Kelsterbach ist eine kreisangehörige Stadt im hessischen Kreis Groß-Gerau. Sie liegt am südwestlichen Stadtrand von Frankfurt am Main in einem Flussbogen am linken Mainufer unmittelbar an der Mündung des gleichnamigen Bachlaufs. Das ursprünglich weitgehend landwirtschaftlich geprägte Dorf wandelte sich nach dem Bau der Bahnlinie Frankfurt–Mainz ab dem Beginn des 20. Jahrhunderts stark. Die Ansiedlung großer Fabriken und die Nachbarschaft zu den Chemiewerken in Höchst am Main und Griesheim zog einen großen Bevölkerungszuwachs nach sich. In den Jahrzehnten nach dem Zweiten Weltkrieg kamen viele Unternehmen hinzu, die mit dem nahe gelegenen Frankfurter Flughafen in Beziehung stehen. Heute haben in Kelsterbach 13.363 Einwohner ihren Hauptwohnsitz (Stand: 31. Dezember 2009). Der Ort ist bedeutender Standort für Logistikdienstleister und chemische Produktion. 1952 wurde er zur Stadt erhoben. Geographische Lage Die Stadt liegt am linken beziehungsweise östlichen und südöstlichen Ufer des Flusses Main und westlich des Frankfurter Stadtwalds. Der allgemein als Unterdorf bezeichnete ursprüngliche Ortskern im Norden des Stadtgebiets grenzt sich scharf von dem wesentlich größeren, allgemein Oberdorf genannten Siedlungsbereich ab, der erst mit dem Bau der Bahnlinie und der Industrialisierung Anfang des 20. Jahrhunderts oberhalb der etwa 17 Meter hohen Kelsterbacher Terrasse entstand, die sich vom Frankfurter Stadtwald acht Kilometer nach Westen zieht. Kelsterbach ist Teil der Stadtregion Frankfurt sowie der Metropolregion Frankfurt/Rhein-Main. Nachbargemeinden Kelsterbach grenzt im Westen an Okriftel, einem Stadtteil von Hattersheim am Main (Main-Taunus-Kreis), im Norden an die Stadtteile Sindlingen, Höchst und Schwanheim der kreisfreien Stadt Frankfurt am Main, im Osten und Süden an das Areal des Flughafens Frankfurt am Main sowie im Südwesten an die Stadt Raunheim. Stadtgliederung Zwar ist im Volksmund für den alten Ort am Main vom Unterdorf die Rede, während die Lage oberhalb der Kelsterbacher Terrasse Oberdorf genannt wird, offiziell gibt es jedoch keine Ortsteile.

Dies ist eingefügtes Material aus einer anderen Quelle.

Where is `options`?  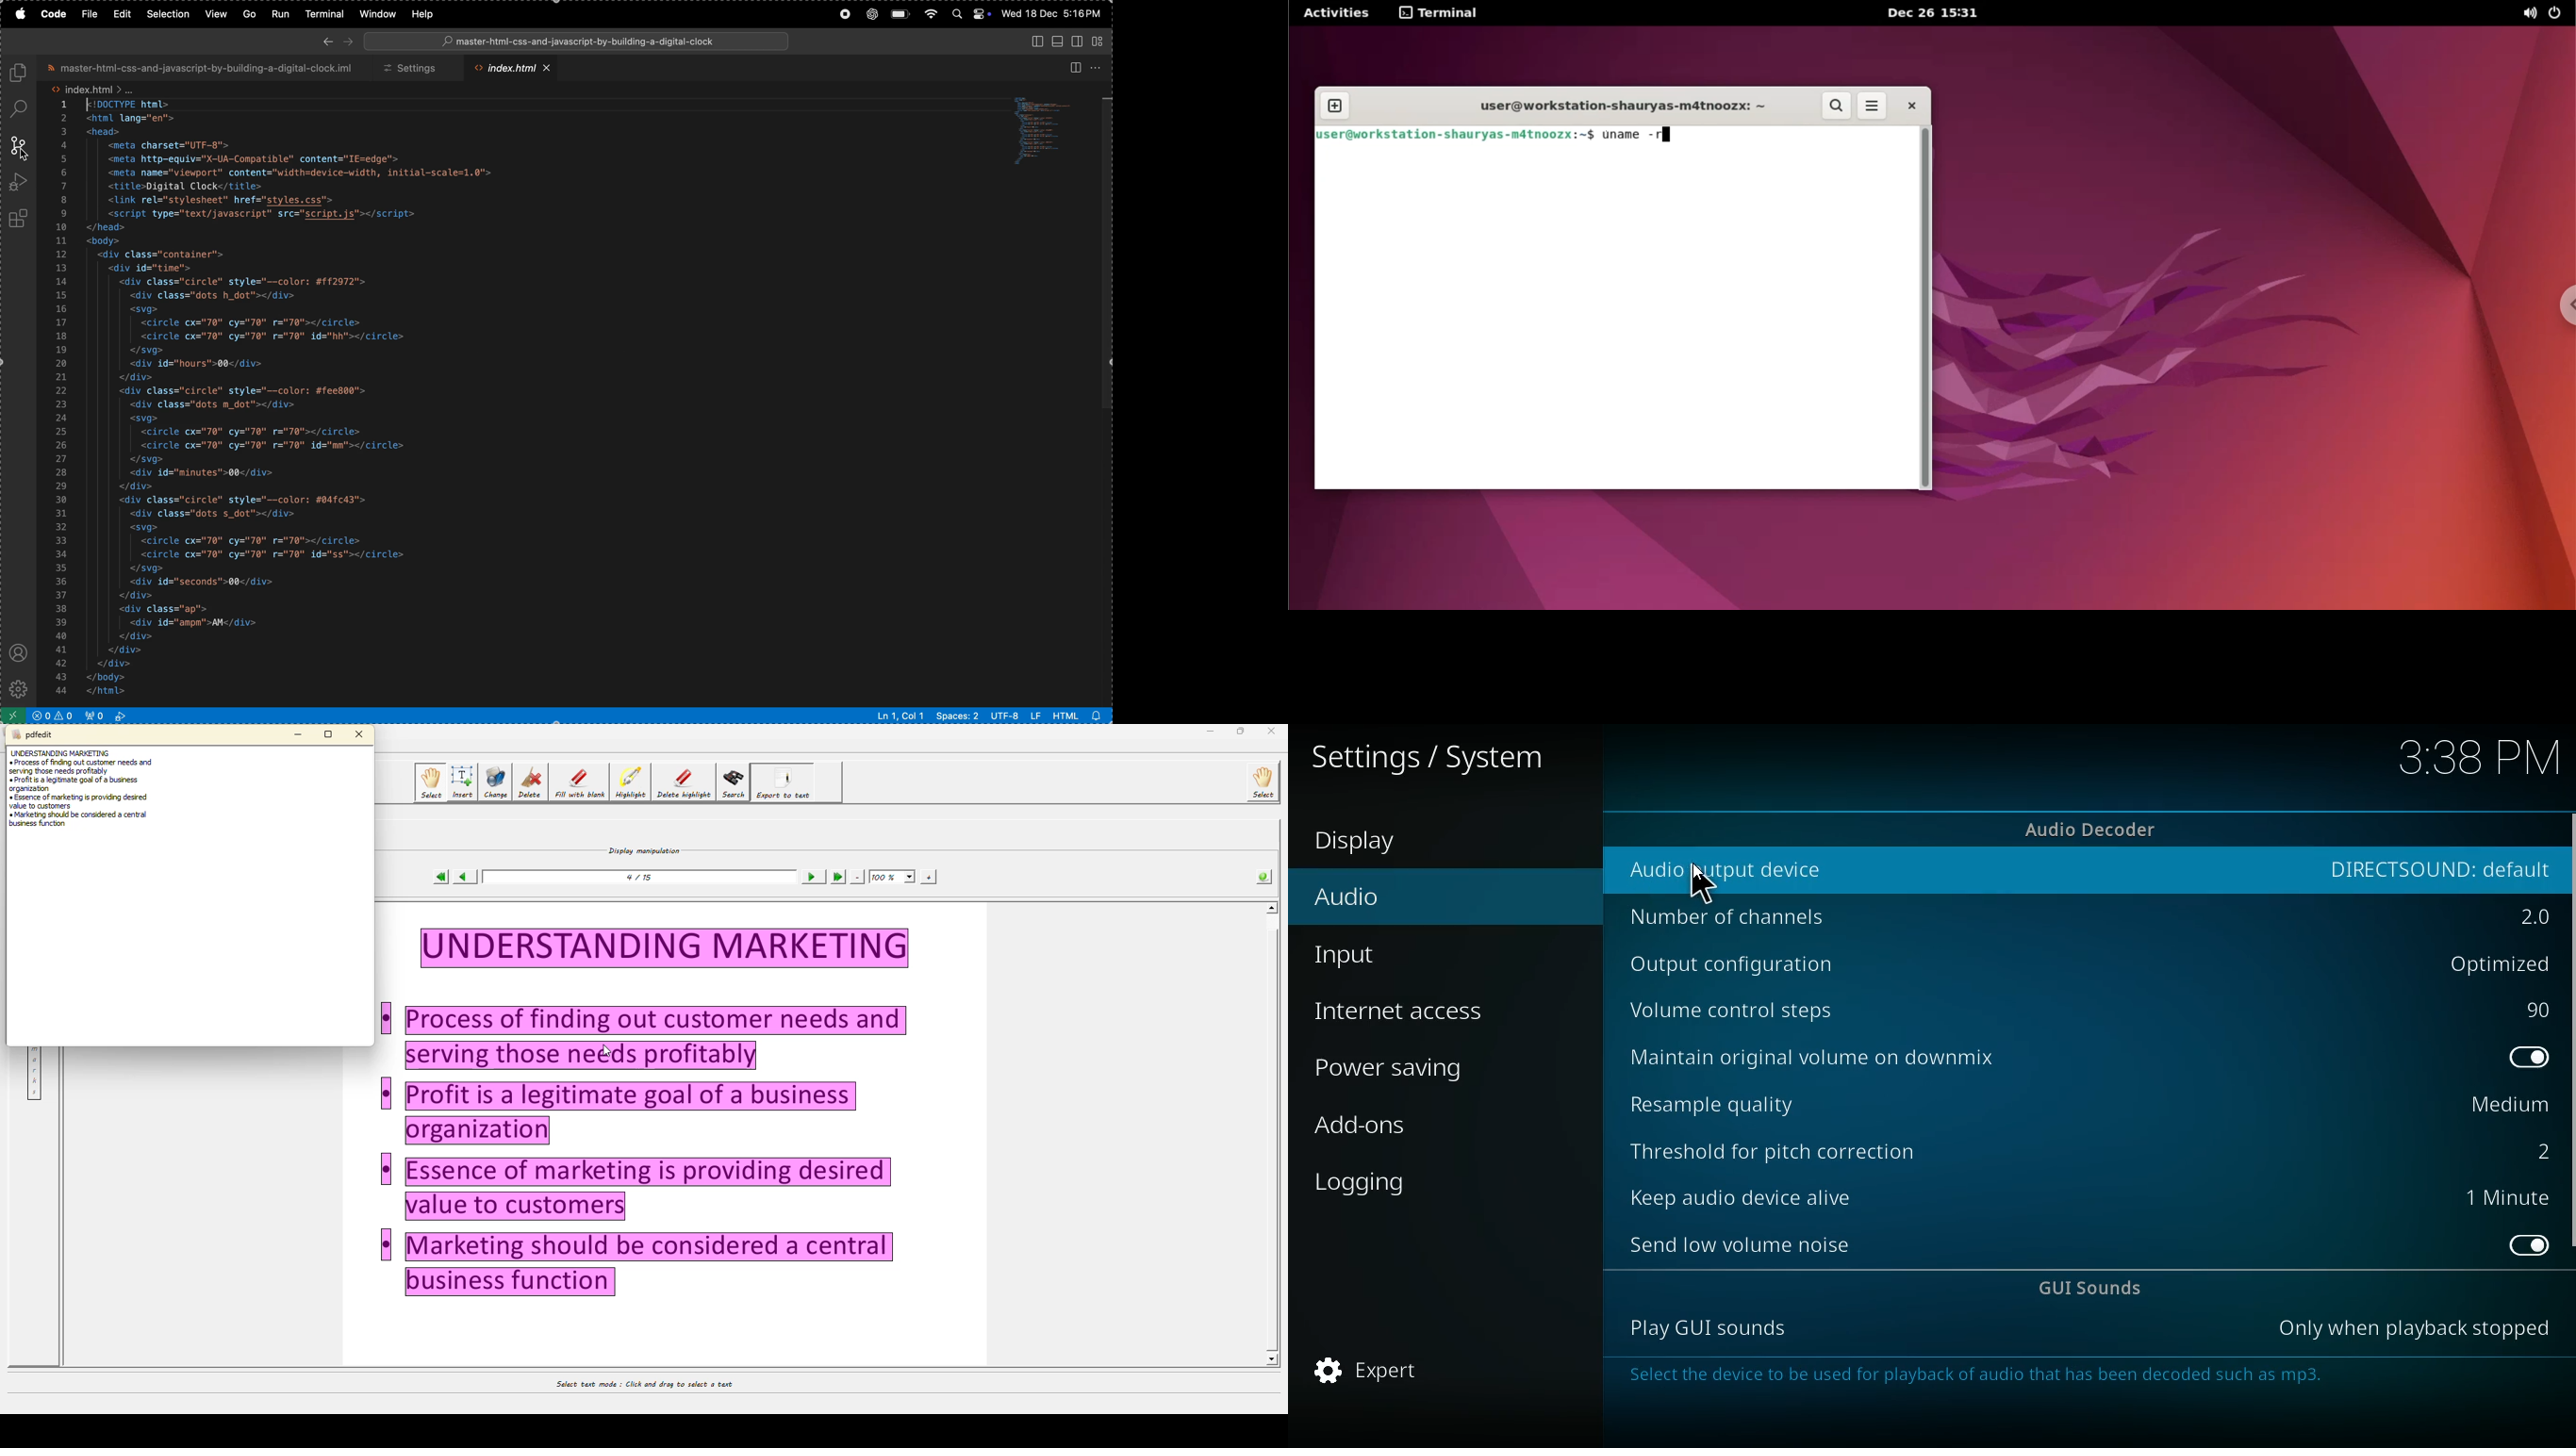 options is located at coordinates (2491, 963).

Geschichte Steinzeit Bronze- und Eisenzeit Die Römer Mittelalter Bei der Erbteilung 1565 übernahm Graf Wolfgang von Ysenburg-Ronneburg die Regentschaft. 1566 begann er mit dem 21 Jahre dauernden Bau des Kelsterbacher Schlosses, dessen Aussehen vor allem durch einen Stich von Matthäus Merian überliefert ist. Der Sitz des Amtes Langen wurde nach Kelsterbach verlegt. Durch den Glaubensübertritt des Landesherrn wurde Kelsterbach im Jahr 1583 calvinistisch. In diesem Jahr gründete der Graf auch die erste Schule. Nach seinem Tod im Dezember 1597 wurde er in der Kelsterbacher Schlosskapelle beigesetzt. Sein Nachfolger wurde sein Bruder Heinrich, der Wolfgang um 4 Jahre überlebte. In dieser Zeit führte er die ererbten Gebiete wieder dem Luthertum zu. Dies führte zu erheblichen Spannungen im Ysenburger Grafenhaus. Angesichts des nahen Todes handelte Heinrich daher einen Vertrag mit Landgraf Ludwig aus, wonach das Amt Kelsterbach nach seinem Tod an Hessen-Darmstadt fallen sollte, um eine Rückkehr zum reformierten Glauben zu verhindern.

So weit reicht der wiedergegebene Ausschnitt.